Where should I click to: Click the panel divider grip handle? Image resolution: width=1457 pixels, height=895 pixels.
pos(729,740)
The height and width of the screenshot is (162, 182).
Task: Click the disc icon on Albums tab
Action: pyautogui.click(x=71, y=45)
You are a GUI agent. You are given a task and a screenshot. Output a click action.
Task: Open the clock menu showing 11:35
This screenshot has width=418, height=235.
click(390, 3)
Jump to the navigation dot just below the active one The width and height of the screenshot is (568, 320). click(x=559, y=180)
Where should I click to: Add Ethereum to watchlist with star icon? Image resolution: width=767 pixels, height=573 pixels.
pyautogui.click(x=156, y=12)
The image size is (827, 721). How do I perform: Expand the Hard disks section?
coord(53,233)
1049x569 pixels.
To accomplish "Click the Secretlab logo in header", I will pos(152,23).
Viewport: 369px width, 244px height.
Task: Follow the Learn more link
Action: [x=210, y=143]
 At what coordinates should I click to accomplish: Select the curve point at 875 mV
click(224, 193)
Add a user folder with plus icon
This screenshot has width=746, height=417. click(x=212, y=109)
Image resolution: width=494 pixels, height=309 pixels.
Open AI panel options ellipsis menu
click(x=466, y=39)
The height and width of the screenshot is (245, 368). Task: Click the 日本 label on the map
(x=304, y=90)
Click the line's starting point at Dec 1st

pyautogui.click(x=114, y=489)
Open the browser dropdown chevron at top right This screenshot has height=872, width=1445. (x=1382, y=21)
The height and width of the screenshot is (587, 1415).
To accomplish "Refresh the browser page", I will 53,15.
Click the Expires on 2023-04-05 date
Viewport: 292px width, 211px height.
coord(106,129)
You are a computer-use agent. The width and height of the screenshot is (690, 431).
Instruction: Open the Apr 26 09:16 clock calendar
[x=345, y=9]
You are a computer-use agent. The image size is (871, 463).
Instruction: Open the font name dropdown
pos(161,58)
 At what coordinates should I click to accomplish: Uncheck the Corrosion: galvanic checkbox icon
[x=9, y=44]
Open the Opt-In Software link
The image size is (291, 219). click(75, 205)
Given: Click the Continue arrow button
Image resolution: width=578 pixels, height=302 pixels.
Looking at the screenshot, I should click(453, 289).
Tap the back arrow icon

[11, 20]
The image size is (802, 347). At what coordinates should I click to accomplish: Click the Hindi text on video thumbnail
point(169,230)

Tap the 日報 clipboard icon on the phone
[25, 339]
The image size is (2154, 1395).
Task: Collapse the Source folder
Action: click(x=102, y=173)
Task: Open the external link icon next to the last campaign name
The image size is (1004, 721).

◇ ◇ ◇ ◇

TASK TO CARRY OUT: Please express every line of the records above as a Markdown table with the columns Row and Line, numbering each row and leaving out blank lines.

SOLUTION FOR THIS EXERCISE:
| Row | Line |
|---|---|
| 1 | Where should I click to: Click the panel divider grip handle? Image resolution: width=1457 pixels, height=895 pixels. |
| 2 | pos(729,740) |
| 3 | The height and width of the screenshot is (162, 182). |
| 4 | Task: Click the disc icon on Albums tab |
| 5 | Action: pyautogui.click(x=71, y=45) |
| 6 | You are a GUI agent. You are given a task and a screenshot. Output a click action. |
| 7 | Task: Open the clock menu showing 11:35 |
| 8 | This screenshot has width=418, height=235. |
| 9 | click(390, 3) |
| 10 | Jump to the navigation dot just below the active one The width and height of the screenshot is (568, 320). click(x=559, y=180) |
| 11 | Where should I click to: Add Ethereum to watchlist with star icon? Image resolution: width=767 pixels, height=573 pixels. |
| 12 | pyautogui.click(x=156, y=12) |
| 13 | The image size is (827, 721). How do I perform: Expand the Hard disks section? |
| 14 | coord(53,233) |
| 15 | 1049x569 pixels. |
| 16 | To accomplish "Click the Secretlab logo in header", I will pos(152,23). |
| 17 | Viewport: 369px width, 244px height. |
| 18 | Task: Follow the Learn more link |
| 19 | Action: [x=210, y=143] |
| 20 |  At what coordinates should I click to accomplish: Select the curve point at 875 mV |
| 21 | click(224, 193) |
| 22 | Add a user folder with plus icon |
| 23 | This screenshot has width=746, height=417. click(x=212, y=109) |
| 24 | Image resolution: width=494 pixels, height=309 pixels. |
| 25 | Open AI panel options ellipsis menu |
| 26 | click(x=466, y=39) |
| 27 | The height and width of the screenshot is (245, 368). Task: Click the 日本 label on the map |
| 28 | (x=304, y=90) |
| 29 | Click the line's starting point at Dec 1st |
| 30 | pyautogui.click(x=114, y=489) |
| 31 | Open the browser dropdown chevron at top right This screenshot has height=872, width=1445. (x=1382, y=21) |
| 32 | The height and width of the screenshot is (587, 1415). |
| 33 | To accomplish "Refresh the browser page", I will 53,15. |
| 34 | Click the Expires on 2023-04-05 date |
| 35 | Viewport: 292px width, 211px height. |
| 36 | coord(106,129) |
| 37 | You are a computer-use agent. The width and height of the screenshot is (690, 431). |
| 38 | Instruction: Open the Apr 26 09:16 clock calendar |
| 39 | [x=345, y=9] |
| 40 | You are a computer-use agent. The image size is (871, 463). |
| 41 | Instruction: Open the font name dropdown |
| 42 | pos(161,58) |
| 43 |  At what coordinates should I click to accomplish: Uncheck the Corrosion: galvanic checkbox icon |
| 44 | [x=9, y=44] |
| 45 | Open the Opt-In Software link |
| 46 | The image size is (291, 219). click(75, 205) |
| 47 | Given: Click the Continue arrow button |
| 48 | Image resolution: width=578 pixels, height=302 pixels. |
| 49 | Looking at the screenshot, I should click(453, 289). |
| 50 | Tap the back arrow icon |
| 51 | [11, 20] |
| 52 | The image size is (802, 347). At what coordinates should I click to accomplish: Click the Hindi text on video thumbnail |
| 53 | point(169,230) |
| 54 | Tap the 日報 clipboard icon on the phone |
| 55 | [25, 339] |
| 56 | The image size is (2154, 1395). |
| 57 | Task: Collapse the Source folder |
| 58 | Action: click(x=102, y=173) |
| 59 | Task: Open the external link icon next to the last campaign name |
| 60 | The image size is (1004, 721). |